▸ PROBLEM TO WORK ON: Substitute "tick" for "checkmark" in the items, starting with the line containing "Click the checkmark next" and going on through the line containing "pos(554,129)", and give only those lines, otherwise unchanged. Leave the pictures out of your answer.

--- INPUT RECORDS ---

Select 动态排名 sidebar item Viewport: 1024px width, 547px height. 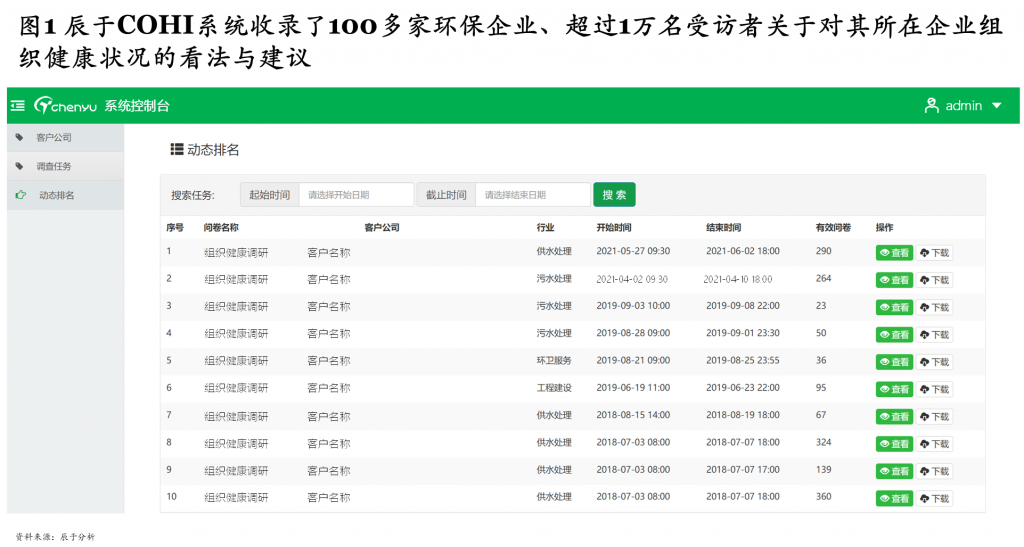coord(56,195)
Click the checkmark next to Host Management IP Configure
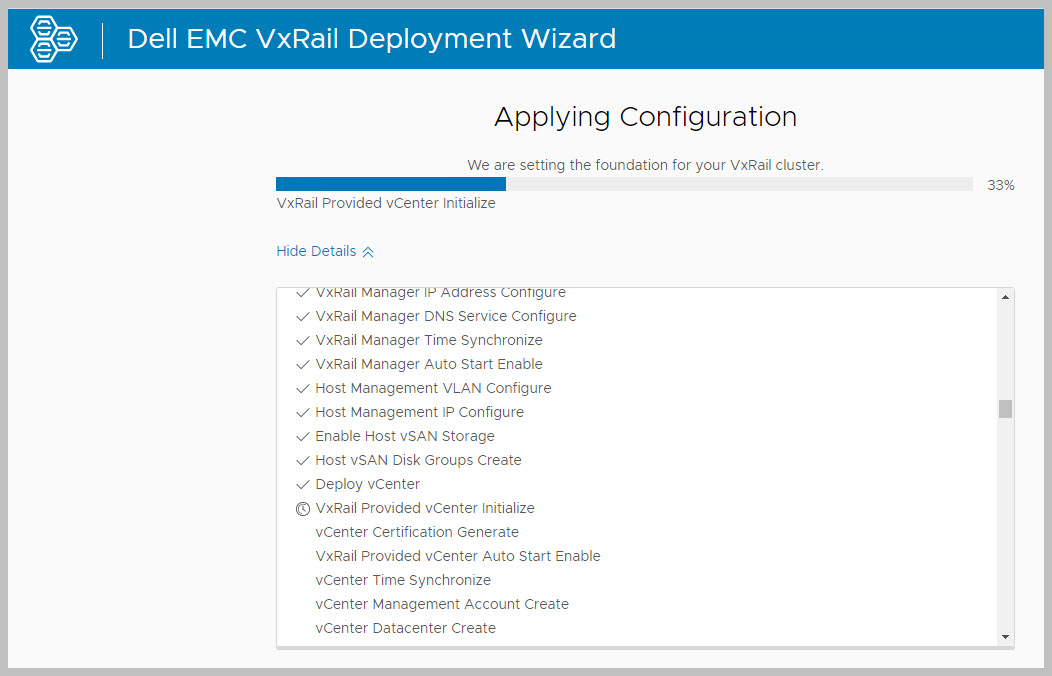Screen dimensions: 1052x676 click(x=303, y=412)
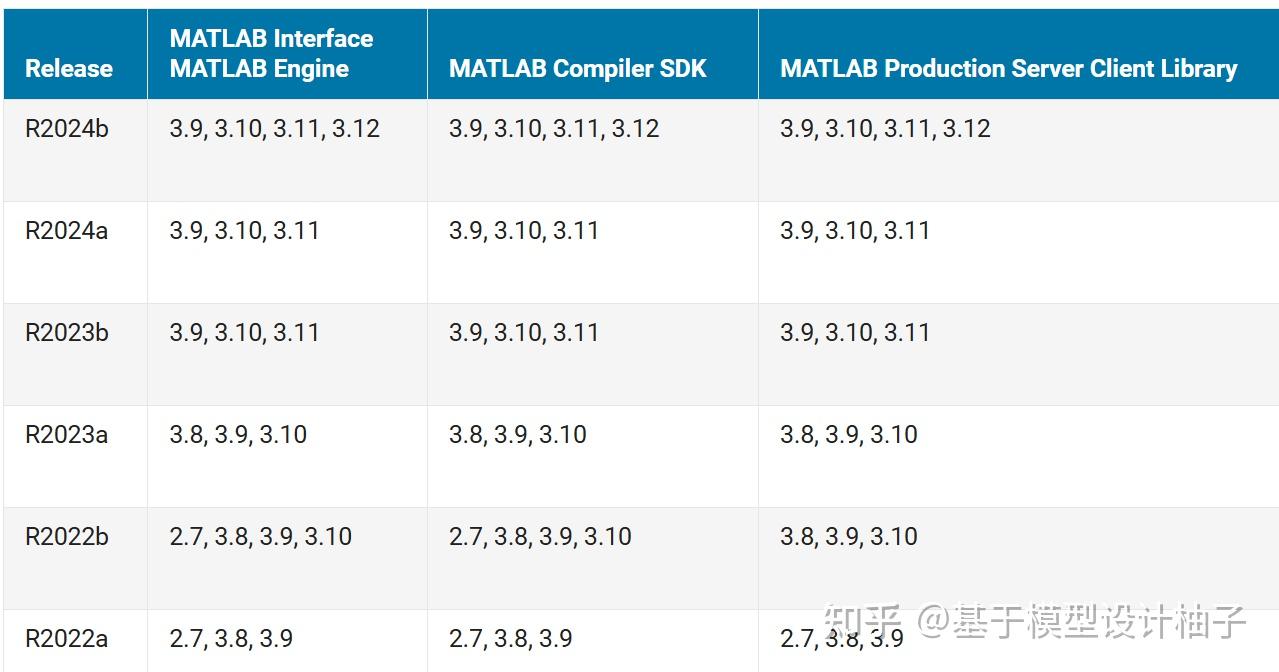Click R2024b Compiler SDK versions cell
The width and height of the screenshot is (1279, 672).
pos(554,129)
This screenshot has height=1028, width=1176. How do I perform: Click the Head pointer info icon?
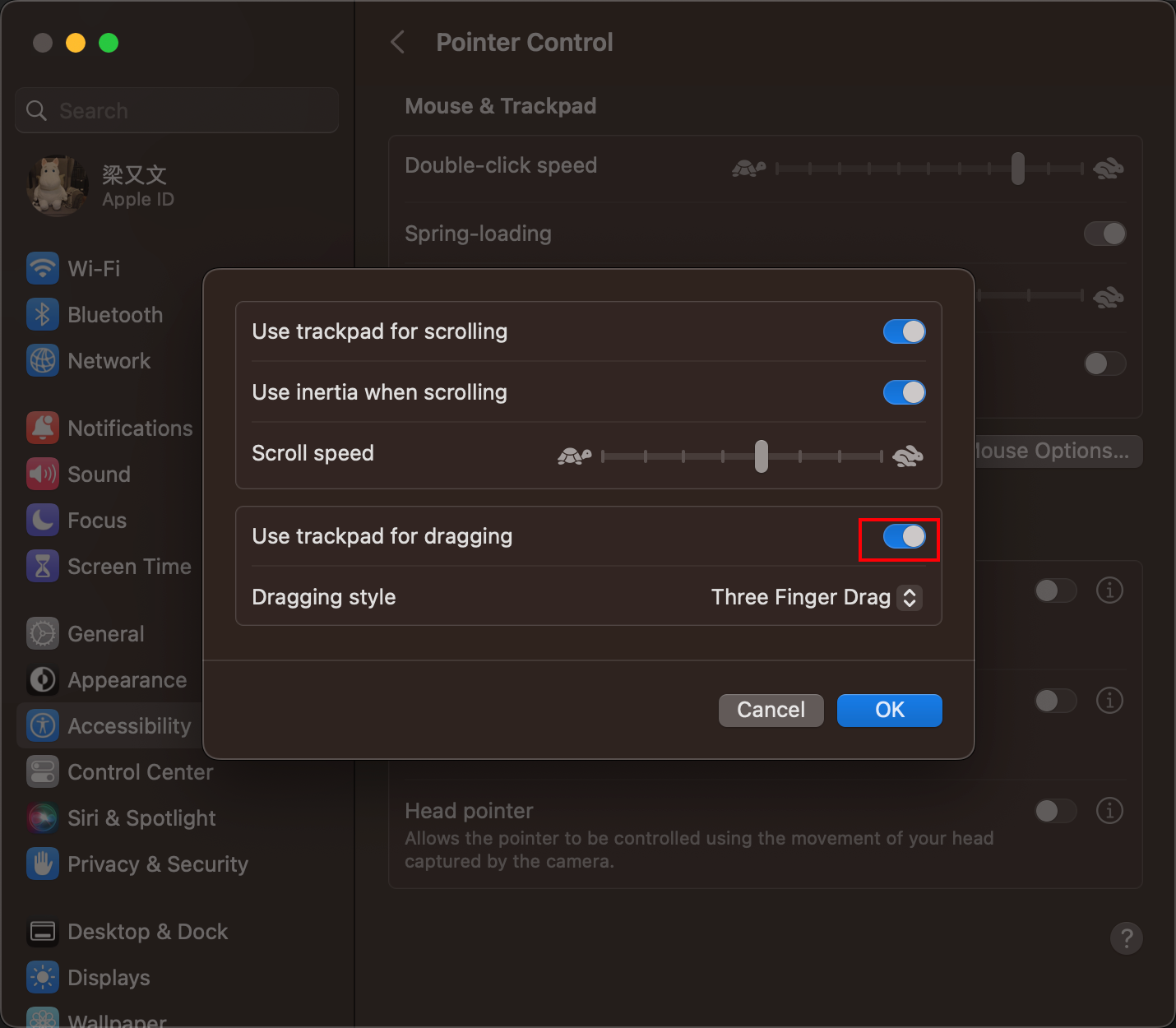point(1109,811)
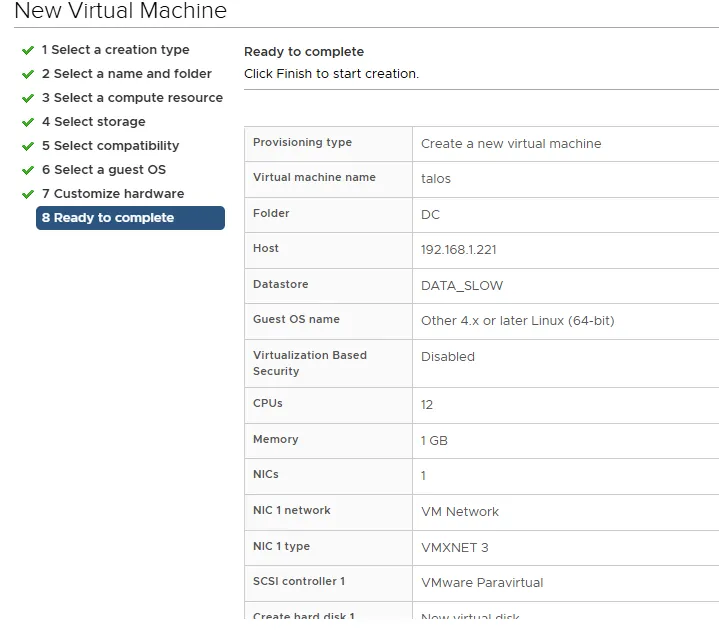Click the checkmark beside Select a name and folder
The height and width of the screenshot is (630, 719).
(x=28, y=74)
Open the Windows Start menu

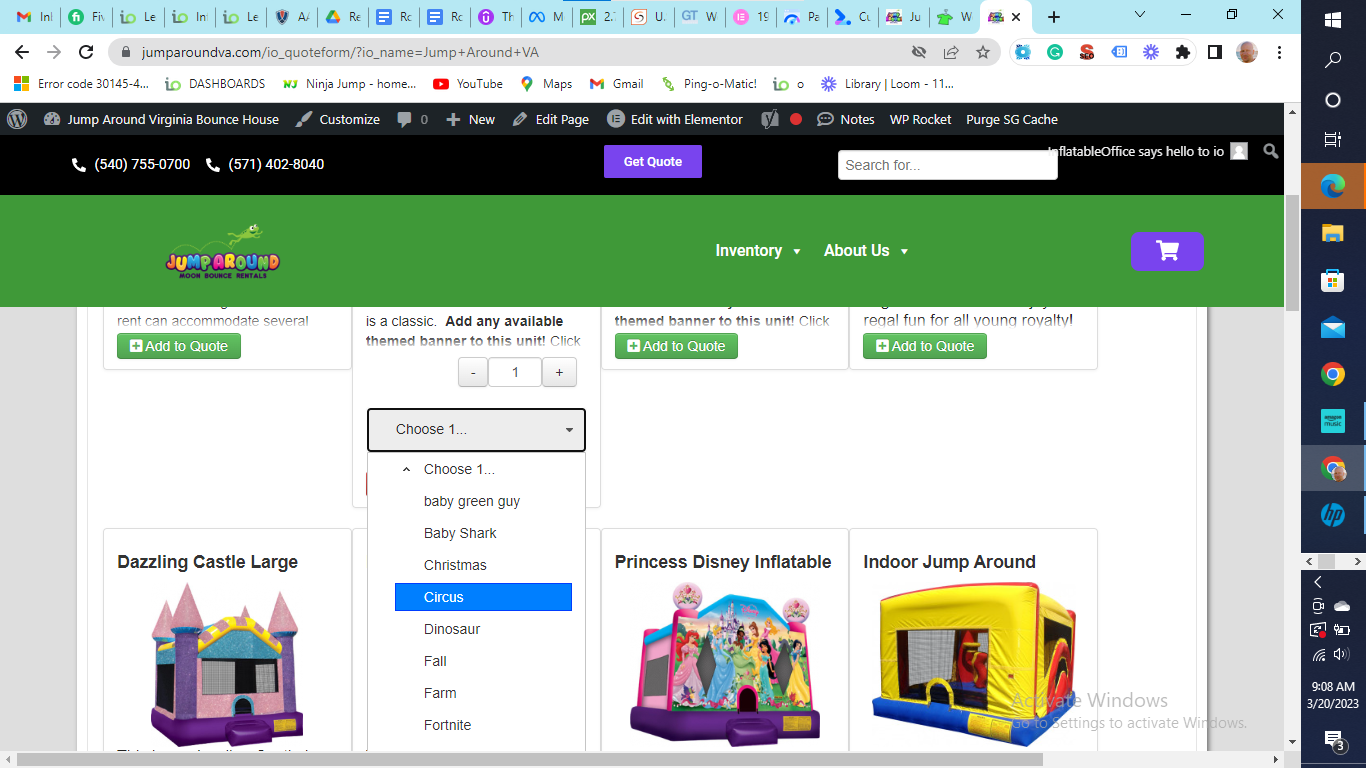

---

▸ COMPLETED TASK:
Click the tick next to Host Management IP Configure
Screen dimensions: 1052x676 click(x=303, y=412)
Click R2024b Compiler SDK versions cell
The width and height of the screenshot is (1279, 672).
pos(554,129)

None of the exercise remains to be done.